4. Bersamanya

10 1 0
                                    

"Jangan pulang dulu," pinta Rey tiba-tiba.

Retta yang tengah membereskan buku-buku di atas meja menoleh. Mereka berdua sudah selesai dengan tugas kelompok. Retta yang memang berniat langsung pulang ke rumah, ditahan oleh Rey. Laki-laki ini mau mengajaknya kemana?

"Ajak gue jalan-jalan. Gue pengen tau Bandung." Rey menjawab meskipun Retta tidak bertanya.

"Lo ga pernah ke Bandung?"

Rey menggeleng. "Selama ini, gue tinggal di Bali."

Pernyataan tersebut mampu membuat Retta menelan harapannya beberapa menit lalu. Atau bahkan beberapa hari lalu. Mungkin Rey  memang bukan teman lamanya.

"Yaudah ayo."

☁️☁️☁️

Rey kagum dengan apa yang ada di ruangan ini. Retta memilih mengajaknya ke sebuah museum seni. Letaknya agak jauh dari cafe yang mereka tempati untuk mengerjakan tugas tadi.

Mereka berdua berjalan beriringan. Melihat-lihat lukisan-lukisan yang sangat indah. Tak sedikit orang yang mengambil gambar. Mereka tidak ingin menyia-nyiakannya. Harus diabadikan!

Sambil berjalan, Rey meminum segelas es yang sempat ia beli di jalan. Retta sudah ia tawarkan. Tapi gadis itu menolak.

"Lo gamau foto?"

Retta menggeleng samar.

"Cewek biasanya suka minta foto kalo ketemu tempat bagus," Rey berujar. Dirinya merasa aneh dengan Retta yang hanya diam melihat-lihat, tidak ingin difoto.

"Gue bukan cewek biasanya," balas Retta pelan.

"Sorry ya, gue cuma bisa ajak lo kesini." ucap Retta kemudian menatap Rey tepat di mata. Sedangkan Rey hanya mengangguk-anggukkan kepalanya.

"Gue suka kok."

Retta tidak tau lagi harus membawa laki-laki ini jalan kemana. Jujur saja ia sedikit bingung saat Rey memintanya mencarikan tempat untuk refreshing. Karena sejatinya ia adalah-- ehm anak rumahan.

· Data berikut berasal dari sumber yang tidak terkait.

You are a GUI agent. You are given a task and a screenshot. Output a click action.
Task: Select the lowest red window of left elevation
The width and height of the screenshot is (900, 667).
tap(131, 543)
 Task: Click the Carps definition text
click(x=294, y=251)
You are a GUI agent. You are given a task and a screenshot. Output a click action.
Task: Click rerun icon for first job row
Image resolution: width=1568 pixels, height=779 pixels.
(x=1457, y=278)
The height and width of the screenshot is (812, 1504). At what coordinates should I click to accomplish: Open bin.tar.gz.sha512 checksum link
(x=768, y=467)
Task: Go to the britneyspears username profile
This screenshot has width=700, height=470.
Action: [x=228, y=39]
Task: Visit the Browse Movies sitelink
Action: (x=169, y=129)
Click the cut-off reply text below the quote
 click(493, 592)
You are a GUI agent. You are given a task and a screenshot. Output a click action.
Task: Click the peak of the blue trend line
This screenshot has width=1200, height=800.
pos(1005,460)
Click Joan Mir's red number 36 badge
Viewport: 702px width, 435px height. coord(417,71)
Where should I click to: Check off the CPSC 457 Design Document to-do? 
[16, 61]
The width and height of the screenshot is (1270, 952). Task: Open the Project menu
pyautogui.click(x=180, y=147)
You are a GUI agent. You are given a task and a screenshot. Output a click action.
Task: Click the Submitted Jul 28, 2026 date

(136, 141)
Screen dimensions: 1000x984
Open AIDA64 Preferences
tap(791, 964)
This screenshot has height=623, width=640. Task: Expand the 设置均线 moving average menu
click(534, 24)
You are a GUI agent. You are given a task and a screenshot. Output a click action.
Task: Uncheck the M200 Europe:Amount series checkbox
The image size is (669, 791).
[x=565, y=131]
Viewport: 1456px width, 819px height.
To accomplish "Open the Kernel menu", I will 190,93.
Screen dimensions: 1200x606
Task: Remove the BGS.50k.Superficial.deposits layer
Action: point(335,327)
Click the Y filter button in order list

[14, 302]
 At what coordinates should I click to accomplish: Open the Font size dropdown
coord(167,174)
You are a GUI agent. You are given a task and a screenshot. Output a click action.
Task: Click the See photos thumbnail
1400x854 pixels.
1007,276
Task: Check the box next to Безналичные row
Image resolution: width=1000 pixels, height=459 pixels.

Kedua orang tuanya memang tidak melarangnya untuk keluar rumah. Hanya saja, jika ia keluar, ia mau kemana dan ngapain? Orang-orang jelas tau bahwa ia tidak punya teman. Sekalipun ia keluar itu pun hanya saat-saat genting sama seperti saat ini. Juga kadang ada dua tempat yang ia sering kunjungi di kala bosan di rumah. Salah satunya cafe tadi.

Mungkin terhitung hampir dua jam mereka jalan-jalan mengelilingi museum. Sampai tak terasa bahwa hari sudah hampir gelap. Sepanjang waktu itu lah mereka tidak banyak mengobrol. Mereka berdua adalah dua orang yang sama pendiamnya. Agak susah--- tidak, tapi sangat susah untuk menemukan topik pembicaraan.

"Makan, Ta?" Rey bertanya pada Retta.

Kini keduanya menyusuri pinggir jalan. Banyak pedagang kaki lima disini. Juga ada beberapa warteg. Udara malam sangat dingin. Membuat Rey memberikan jaketnya pada Retta.

"Masih kenyang gue," balas Retta.

Rey memandangi makanan-makanan serta minuman yang dijual. Ada sosis bakar, roti bakar, es krim, minuman boba dan masih banyak lagi.

"Bang beli," Rey berhenti pada penjual sosis bakar. Setelah menyebutkan mau berapa ia mengeluarkan uang di dompetnya untuk membayar.

Retta hanya diam di belakang Rey. Ia ikuti saja laki-laki ini. Sembari menunggu sosis Rey selesai dibakar ia pun melihat-lihat sekitar.

Gadis kuncir kuda itu berjalan menuju stan minuman. Tenggorokan nya terasa kering lama-lama.

Beberapa saat kemudian, Rey datang di sebelahnya dengan tangan yang sudah memegang sosis bakar. Harum menyeruak ke hidung kala sosis bakar itu hendak dimakan Rey.